Pelos campinhos de periferia correm sonhos de crianças, desejos de adolescentes, sorrisos de adultos. De todas as idades, de múltiplos estilos. Há também o festejar, o celebrar laços de união, o reforço de amizades e também atritos, como em todas as esferas dos “conflitos” humanos. O abraço sincero, a comemoração festiva, um grito solto.

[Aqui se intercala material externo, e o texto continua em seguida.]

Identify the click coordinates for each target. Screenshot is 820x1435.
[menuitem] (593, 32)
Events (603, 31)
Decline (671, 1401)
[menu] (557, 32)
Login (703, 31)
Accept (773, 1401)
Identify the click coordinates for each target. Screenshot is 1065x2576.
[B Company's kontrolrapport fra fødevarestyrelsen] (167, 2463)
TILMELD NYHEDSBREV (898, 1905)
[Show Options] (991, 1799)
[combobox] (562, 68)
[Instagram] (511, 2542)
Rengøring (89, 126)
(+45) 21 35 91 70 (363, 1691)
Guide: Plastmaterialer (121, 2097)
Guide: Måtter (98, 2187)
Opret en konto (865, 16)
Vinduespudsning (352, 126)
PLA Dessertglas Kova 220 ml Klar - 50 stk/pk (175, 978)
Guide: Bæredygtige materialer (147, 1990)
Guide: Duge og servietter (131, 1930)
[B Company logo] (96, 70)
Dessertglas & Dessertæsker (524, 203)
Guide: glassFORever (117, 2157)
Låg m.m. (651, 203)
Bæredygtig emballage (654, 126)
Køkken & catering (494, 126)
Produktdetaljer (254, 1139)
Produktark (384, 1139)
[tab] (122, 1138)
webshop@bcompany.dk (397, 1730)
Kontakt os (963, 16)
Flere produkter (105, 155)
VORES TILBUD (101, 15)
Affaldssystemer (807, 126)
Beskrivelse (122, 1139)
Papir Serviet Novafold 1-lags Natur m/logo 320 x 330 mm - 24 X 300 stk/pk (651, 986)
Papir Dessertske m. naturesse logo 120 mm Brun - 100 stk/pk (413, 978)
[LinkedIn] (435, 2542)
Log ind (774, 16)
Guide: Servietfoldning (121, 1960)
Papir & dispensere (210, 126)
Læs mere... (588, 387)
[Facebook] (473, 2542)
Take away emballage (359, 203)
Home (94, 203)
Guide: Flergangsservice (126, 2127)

Os jogadores divididos no espaço retangular e na disputa da pelota em terrenos nem sempre nivelados e onde a técnica futebolística pode deixar a desejar. Não importa, porque a felicidade compensa o domínio da bola. Três contra três na travinha até o regulamentar 11 contra 11, o objetivo ao correr através da esfera é vencer. Divididos entre os com e os sem camisas. Uniformes, só em torneios especiais quando são providenciados troféus e medalhas.
E os gols fazem a pessoa festejar... Feitos em traves de madeira, de ferro, delimitada por chinelos, tijolos ou montinhos de pedras... Espaço para o gol, momento máximo de alegria do artilheiro, apoteose de desfile de pés, cabeçadas, a celebração do esporte praticado com os pés e alguma (ou muita ou nenhuma) dose de inteligência.
Os campinhos de pelada são berços para os futuros craques ou eternos peladeiros, mesmo em fantasias. É local para correr sob o sol escaldante ou a chuvarada mais revigorante, para deslizar ou se atolar na lama. Do lado de fora, à margem de uma linha mais que imaginária, fica a torcida composta de atletas sedentos para entrar em campo. Que vibra, xinga, sorri e, muitas vezes, nem está presente.
E como nas batalhas também há sofrimentos. As cabeças dos dedos e suas marcas de topadas, as canelas avermelhadas pelas disputas com outras pernas ou mesmo a pancada da bola de couro molhada do chute forte que arranha a pele e nos encontrões entre ombros e corpos em disputa.
Ali, nos campinhos, onde o jogo se desenrola. Sem fotos, arquibancadas, bilheterias. Força, garra, molejo, vibração e até talento para o drible, uma defesa brilhante, uma dividida preocupante, um espelho social. O lugar de todos para guardar por toda a vida. Para se irritar hoje e sorrir amanhã, ou mesmo se divertir sempre. E imaginar um gol, uma vitória, em um novo dia.
E retorno muitas vezes aos vários campinhos percorridos ao longo da vida. Talvez em busca de um novo gol, um lance inesquecível.